RLHF — How Modern LLMs Are Aligned with Human Preferences

TLDR:

Reinforcement Learning from Human Feedback (RLHF) is the technique used to align LLMs with human preferences after pre-training. RLHF transformed GPT-3 into ChatGPT and remains a foundational alignment technique, though newer approaches (DPO, RLAIF, Constitutional AI) increasingly replace classical RLHF.

The RLHF Pipeline

Classical RLHF has three stages. First, a pre-trained LLM is fine-tuned on demonstrations of desired behavior (supervised fine-tuning). Second, human annotators rank multiple model outputs for the same prompt by quality, and these rankings train a separate “reward model” that predicts human preferences. Third, the LLM is further trained using reinforcement learning—typically PPO (Proximal Policy Optimization)—with the reward model providing the reward signal, producing outputs humans rate as better.

Why RLHF Matters

Pre-trained LLMs trained on raw web text are not aligned with what users want—they may produce verbose, off-topic, harmful, or unhelpful responses. RLHF teaches models to follow instructions, be helpful and harmless, refuse harmful requests, and produce outputs in preferred styles. Without alignment training, the dramatic capabilities of modern foundation models would not translate into useful products.

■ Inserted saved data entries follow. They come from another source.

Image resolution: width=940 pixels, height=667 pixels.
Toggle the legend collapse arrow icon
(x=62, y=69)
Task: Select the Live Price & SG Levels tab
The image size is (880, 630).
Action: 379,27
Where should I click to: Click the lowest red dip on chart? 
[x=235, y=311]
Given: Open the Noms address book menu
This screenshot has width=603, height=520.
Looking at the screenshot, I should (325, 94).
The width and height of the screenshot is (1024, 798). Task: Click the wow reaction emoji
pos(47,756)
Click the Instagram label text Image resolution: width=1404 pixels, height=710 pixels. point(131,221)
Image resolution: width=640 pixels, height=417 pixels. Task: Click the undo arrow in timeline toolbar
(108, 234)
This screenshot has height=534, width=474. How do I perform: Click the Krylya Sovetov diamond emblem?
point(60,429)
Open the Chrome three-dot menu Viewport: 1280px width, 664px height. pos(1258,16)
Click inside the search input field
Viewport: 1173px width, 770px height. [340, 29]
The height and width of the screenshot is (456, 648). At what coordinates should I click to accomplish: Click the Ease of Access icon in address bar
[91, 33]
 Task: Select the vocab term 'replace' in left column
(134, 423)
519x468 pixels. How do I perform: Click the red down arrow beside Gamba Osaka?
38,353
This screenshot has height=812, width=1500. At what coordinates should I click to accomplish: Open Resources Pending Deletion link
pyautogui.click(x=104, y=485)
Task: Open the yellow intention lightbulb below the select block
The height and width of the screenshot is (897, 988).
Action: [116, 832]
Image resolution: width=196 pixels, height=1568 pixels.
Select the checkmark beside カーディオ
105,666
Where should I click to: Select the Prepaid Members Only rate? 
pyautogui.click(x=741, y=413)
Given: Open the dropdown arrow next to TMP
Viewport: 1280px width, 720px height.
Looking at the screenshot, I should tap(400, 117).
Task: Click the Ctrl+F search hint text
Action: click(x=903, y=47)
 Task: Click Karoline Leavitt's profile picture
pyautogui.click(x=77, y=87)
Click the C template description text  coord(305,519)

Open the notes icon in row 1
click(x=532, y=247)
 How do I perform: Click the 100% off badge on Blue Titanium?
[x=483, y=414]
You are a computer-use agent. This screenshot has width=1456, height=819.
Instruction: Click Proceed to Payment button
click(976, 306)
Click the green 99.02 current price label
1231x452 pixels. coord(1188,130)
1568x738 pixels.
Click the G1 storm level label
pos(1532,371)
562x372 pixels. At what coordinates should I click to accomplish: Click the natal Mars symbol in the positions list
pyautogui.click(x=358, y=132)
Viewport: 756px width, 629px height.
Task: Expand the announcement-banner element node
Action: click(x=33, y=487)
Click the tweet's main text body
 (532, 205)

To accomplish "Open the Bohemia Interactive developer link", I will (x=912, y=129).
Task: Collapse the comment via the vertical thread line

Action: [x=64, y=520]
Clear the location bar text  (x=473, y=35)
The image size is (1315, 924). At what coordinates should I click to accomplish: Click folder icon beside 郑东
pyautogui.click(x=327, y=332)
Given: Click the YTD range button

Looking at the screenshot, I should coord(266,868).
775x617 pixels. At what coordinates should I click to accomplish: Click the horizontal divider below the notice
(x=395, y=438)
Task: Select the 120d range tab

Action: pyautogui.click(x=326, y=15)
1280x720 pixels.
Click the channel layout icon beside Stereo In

Limitations and Alternatives

RLHF has well-known limitations: it requires extensive human labeling, can incentivize sycophancy or surface-level pleasing behavior, and may not extend to novel scenarios. Newer methods include: Direct Preference Optimization (DPO, simpler and more stable than PPO), RLAIF (Reinforcement Learning from AI Feedback, using AI critics to scale labeling), and Constitutional AI (using explicit principles rather than learned preferences). Most modern frontier models combine multiple alignment techniques.